The Federal Bureau of Investigation has issued a global alert warning Investors about the planned scams intending to steal users’ funds, including risks involved while using decentralized finance platforms.
In a statement released on Tuesday, the FBI had recommended that crypto investors conduct thorough research on DeFi platforms, smart contracts, and protocols before using them, to better understand the potential risks involved before investing. Among the things to look out for are platforms that have had their codes audited at least once according to the FBI
”Ensure the DeFi investment platform has conducted one or more code audits performed by independent auditors. A code audit typically involves a thorough review and analysis of the platform’s underlying code to identify vulnerabilities or weaknesses in the code that could negatively impact the platform’s performance,” The FBI said in its recommendations.
The FBI also stated they had monitored cybercriminals exploiting vulnerabilities in the smart contracts governing DeFi platforms, using an investment strategy or self-executing contracts with “an agreement between the buyer and seller written directly into lines of code that exist across a distributed decentralized blockchain network”. These exploits have generated profits for the criminals that victims can’t claim for now.

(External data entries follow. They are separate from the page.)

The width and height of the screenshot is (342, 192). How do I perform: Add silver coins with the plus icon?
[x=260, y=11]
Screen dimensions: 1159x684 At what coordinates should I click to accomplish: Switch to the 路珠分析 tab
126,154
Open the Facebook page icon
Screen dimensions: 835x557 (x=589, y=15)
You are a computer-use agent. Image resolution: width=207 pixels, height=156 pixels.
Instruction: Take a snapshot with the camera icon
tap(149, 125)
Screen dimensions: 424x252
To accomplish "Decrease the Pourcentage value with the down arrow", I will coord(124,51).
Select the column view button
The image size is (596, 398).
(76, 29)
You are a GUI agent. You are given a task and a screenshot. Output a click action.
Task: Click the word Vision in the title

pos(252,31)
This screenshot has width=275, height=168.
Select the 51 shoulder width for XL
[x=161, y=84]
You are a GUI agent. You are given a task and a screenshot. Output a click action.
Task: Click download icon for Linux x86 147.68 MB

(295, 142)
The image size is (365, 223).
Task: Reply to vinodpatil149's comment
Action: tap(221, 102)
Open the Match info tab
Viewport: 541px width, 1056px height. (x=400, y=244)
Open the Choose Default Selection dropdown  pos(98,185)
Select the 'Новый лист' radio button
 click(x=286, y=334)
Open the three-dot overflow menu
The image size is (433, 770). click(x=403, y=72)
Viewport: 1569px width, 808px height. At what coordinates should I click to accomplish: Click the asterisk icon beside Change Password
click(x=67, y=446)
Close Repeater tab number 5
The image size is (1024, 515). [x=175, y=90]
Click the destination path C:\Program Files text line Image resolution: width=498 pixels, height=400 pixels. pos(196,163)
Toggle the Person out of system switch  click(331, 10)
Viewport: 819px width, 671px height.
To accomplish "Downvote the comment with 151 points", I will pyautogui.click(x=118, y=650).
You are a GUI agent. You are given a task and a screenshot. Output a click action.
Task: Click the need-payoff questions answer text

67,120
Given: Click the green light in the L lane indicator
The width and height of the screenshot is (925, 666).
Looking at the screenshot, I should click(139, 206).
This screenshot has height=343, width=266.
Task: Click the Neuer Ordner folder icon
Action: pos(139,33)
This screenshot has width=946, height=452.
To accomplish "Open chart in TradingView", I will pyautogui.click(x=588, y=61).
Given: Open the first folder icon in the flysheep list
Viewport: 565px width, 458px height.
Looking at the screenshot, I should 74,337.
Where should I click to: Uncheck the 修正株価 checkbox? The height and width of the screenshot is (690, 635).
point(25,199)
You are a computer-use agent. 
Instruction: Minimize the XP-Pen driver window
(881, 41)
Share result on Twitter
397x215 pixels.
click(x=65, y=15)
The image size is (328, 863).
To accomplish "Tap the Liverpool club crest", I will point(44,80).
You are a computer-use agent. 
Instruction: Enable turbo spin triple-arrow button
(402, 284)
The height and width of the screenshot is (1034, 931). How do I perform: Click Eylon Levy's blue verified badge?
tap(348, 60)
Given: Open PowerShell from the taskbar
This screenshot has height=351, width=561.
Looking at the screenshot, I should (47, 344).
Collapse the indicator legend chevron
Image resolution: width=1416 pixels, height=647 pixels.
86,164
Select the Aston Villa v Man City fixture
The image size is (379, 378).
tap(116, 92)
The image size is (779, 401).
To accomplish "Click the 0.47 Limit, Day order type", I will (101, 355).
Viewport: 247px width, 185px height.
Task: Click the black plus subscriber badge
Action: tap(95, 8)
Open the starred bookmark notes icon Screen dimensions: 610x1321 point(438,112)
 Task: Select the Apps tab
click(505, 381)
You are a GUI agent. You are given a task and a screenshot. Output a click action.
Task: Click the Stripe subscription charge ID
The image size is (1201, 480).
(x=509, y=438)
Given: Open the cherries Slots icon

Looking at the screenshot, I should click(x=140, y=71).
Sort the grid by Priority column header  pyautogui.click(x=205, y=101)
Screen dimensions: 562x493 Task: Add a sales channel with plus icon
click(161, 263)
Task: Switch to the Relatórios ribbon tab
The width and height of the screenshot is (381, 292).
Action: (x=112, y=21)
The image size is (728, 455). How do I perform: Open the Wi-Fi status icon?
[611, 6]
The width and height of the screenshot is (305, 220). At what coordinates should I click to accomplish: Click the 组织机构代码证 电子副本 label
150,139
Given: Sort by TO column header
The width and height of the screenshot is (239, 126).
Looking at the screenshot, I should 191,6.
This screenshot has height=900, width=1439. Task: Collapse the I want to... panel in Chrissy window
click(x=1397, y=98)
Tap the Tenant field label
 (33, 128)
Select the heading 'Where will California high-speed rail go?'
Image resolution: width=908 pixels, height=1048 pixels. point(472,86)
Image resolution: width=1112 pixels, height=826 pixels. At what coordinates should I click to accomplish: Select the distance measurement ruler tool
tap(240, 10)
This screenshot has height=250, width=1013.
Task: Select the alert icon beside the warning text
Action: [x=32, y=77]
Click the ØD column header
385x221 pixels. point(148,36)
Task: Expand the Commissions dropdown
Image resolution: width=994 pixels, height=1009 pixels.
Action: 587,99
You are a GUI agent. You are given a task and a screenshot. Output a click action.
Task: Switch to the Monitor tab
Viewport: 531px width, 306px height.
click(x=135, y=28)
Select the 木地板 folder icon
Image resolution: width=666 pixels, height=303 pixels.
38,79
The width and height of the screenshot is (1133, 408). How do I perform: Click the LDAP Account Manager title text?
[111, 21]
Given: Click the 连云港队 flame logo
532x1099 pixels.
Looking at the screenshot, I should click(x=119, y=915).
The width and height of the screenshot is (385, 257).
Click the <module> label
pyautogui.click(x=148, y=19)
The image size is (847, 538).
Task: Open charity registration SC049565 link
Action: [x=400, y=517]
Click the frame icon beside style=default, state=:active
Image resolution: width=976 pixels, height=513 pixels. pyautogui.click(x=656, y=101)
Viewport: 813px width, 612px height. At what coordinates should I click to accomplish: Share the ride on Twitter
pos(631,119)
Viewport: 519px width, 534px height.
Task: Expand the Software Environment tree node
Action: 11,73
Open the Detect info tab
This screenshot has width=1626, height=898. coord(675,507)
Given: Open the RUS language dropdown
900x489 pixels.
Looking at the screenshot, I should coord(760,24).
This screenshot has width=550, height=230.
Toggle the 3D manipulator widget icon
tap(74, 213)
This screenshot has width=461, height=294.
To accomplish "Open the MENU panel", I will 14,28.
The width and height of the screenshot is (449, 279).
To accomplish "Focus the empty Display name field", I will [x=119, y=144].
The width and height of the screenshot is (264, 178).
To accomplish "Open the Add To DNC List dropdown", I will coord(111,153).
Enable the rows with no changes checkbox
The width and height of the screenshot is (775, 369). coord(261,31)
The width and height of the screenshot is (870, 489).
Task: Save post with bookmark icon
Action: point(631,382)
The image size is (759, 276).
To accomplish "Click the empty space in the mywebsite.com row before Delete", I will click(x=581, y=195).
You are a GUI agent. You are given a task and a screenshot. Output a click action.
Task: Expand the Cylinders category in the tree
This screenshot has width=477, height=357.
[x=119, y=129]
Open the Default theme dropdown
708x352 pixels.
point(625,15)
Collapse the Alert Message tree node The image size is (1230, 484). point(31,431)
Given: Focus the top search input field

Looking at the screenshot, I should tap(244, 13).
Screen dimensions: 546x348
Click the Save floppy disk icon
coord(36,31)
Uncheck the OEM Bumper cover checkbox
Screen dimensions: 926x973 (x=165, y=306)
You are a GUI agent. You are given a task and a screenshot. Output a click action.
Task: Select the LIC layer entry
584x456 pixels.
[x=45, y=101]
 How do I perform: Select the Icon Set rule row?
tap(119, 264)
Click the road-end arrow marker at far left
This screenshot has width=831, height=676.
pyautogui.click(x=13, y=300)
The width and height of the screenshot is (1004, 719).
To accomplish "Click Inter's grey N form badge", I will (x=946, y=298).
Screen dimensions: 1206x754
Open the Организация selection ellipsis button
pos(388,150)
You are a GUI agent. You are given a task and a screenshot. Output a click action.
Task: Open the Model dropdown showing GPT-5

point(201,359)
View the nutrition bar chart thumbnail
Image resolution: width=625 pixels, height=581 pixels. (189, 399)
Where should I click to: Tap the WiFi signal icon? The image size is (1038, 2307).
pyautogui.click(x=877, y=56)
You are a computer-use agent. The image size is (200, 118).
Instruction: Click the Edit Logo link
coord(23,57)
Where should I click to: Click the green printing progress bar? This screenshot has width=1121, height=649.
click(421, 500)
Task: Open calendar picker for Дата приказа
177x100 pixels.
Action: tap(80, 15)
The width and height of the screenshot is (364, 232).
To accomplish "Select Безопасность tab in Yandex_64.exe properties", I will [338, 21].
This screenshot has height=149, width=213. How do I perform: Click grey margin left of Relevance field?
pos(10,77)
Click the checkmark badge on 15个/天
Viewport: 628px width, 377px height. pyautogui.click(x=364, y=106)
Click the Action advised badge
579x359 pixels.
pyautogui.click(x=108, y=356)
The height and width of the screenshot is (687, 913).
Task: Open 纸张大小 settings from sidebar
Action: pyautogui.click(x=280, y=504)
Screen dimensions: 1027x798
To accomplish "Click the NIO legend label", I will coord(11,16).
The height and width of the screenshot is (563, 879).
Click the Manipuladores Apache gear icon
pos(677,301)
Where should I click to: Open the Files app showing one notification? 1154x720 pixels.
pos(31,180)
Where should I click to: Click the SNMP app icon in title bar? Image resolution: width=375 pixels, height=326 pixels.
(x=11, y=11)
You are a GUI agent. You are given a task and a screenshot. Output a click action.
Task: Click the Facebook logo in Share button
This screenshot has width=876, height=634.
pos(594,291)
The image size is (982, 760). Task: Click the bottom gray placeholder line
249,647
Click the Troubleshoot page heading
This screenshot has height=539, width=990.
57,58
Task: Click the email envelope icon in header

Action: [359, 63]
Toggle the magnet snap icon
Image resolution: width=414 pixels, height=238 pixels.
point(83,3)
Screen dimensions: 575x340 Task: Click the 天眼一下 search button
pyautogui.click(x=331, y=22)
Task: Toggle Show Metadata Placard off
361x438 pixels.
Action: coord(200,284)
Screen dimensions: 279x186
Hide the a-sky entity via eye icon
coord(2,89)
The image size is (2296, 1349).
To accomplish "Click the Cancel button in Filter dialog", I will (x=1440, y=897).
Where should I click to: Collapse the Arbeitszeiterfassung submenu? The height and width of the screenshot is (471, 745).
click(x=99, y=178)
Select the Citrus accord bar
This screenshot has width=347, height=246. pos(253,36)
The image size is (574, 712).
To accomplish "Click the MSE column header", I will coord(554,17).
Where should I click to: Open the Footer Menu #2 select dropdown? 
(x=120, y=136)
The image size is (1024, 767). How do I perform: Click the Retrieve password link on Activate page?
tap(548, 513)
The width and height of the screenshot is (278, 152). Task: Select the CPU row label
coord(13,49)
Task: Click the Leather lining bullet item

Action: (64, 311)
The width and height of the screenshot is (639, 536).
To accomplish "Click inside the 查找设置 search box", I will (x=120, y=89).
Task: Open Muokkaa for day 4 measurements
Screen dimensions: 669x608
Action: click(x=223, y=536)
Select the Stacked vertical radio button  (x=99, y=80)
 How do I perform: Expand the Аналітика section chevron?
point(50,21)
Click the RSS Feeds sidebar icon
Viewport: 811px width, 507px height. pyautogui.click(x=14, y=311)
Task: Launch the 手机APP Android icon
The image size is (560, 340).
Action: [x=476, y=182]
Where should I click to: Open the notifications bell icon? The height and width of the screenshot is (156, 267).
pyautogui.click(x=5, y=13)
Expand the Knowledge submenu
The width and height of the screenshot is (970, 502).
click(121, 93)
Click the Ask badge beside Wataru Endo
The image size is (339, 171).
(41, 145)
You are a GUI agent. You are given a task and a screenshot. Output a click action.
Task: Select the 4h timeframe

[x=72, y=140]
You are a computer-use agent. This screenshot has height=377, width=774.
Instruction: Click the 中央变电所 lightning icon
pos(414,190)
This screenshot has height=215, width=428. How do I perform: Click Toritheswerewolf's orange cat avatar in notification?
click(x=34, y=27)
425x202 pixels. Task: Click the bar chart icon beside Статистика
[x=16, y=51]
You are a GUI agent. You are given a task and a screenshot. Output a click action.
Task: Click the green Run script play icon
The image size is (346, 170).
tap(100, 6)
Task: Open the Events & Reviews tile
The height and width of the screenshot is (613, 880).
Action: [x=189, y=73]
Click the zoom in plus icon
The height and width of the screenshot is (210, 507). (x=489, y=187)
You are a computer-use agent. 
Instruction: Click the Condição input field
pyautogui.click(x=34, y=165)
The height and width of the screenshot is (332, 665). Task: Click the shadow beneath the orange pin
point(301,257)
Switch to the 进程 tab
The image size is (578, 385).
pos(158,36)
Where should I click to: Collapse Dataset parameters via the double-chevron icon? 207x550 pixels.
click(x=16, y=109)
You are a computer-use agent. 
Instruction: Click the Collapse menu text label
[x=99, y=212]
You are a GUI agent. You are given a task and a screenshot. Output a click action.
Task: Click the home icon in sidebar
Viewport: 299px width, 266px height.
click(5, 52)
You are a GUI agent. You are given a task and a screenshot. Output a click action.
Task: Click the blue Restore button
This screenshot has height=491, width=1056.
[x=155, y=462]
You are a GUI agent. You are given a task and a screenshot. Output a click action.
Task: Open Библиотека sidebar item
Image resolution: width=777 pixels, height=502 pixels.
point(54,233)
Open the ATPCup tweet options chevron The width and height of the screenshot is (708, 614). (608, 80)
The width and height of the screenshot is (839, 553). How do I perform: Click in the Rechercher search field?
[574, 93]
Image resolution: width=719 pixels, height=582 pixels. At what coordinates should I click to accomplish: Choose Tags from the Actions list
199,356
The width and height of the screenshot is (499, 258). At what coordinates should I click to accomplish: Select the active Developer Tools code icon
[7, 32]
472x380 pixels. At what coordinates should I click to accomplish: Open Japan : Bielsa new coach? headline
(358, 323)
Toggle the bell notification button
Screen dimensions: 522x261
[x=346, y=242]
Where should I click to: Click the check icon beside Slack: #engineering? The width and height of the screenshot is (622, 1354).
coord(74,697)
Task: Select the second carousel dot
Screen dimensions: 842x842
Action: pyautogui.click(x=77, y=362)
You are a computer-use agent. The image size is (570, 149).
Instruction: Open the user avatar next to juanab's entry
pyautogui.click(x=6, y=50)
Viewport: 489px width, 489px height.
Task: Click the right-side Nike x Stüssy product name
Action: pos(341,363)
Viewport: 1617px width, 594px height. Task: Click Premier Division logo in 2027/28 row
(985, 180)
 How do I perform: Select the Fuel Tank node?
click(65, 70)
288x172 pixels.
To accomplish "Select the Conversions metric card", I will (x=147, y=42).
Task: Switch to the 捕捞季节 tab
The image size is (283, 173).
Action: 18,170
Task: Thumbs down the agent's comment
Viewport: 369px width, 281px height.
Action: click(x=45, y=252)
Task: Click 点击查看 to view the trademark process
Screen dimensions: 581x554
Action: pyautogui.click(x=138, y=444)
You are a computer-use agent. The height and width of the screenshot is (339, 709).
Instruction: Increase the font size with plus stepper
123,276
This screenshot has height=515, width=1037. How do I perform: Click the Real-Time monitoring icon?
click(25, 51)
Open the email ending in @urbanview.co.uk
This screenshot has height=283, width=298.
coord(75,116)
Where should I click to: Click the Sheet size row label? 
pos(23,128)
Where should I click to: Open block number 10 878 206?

“The FBI encourages investors who suspect cybercriminals have stolen their crypto investments, to contact the FBI via the Internet Crime Complaint Center or their local FBI field office,” the agency said in its statement.
The rise of DeFi hacks
The FBI hastened to add that the scammers who have widely spammed the industry, are targeting investors using the complexity of cross-chain functionality and the open nature of DeFi platforms.
“Cybercriminals are exploiting security flaws in the smart contracts governing DeFi platforms to steal virtual currency and cause investors to lose money,” the agency said.
It is estimated that between January and March, criminals stole about 97% of the $1.3 billion in cryptocurrencies from DeFi platforms, an increase from 72% in 2021 and 30% in 2020. Cybercriminals have also tried to steal using flash loans. Causing a loss of $3 million in crypto.
FBI makes recommendations to DeFi platforms
DeFi users have been given an opportunity to borrow and lend assets in a similar manner to that of banks, but these assets are not backed by insurance and are more vulnerable to hacks and exploits due to the lack of government policies regulating them.
The agency recommended DeFi platforms implement analytics, monitoring, and testing of code to address potential vulnerabilities that could lead to contract exploitation. Over the past few years, several experts have advised companies that the most effective and sustainable approach is to implement security software that uses multifactor authentication or MFA, but platforms are yet to embrace it.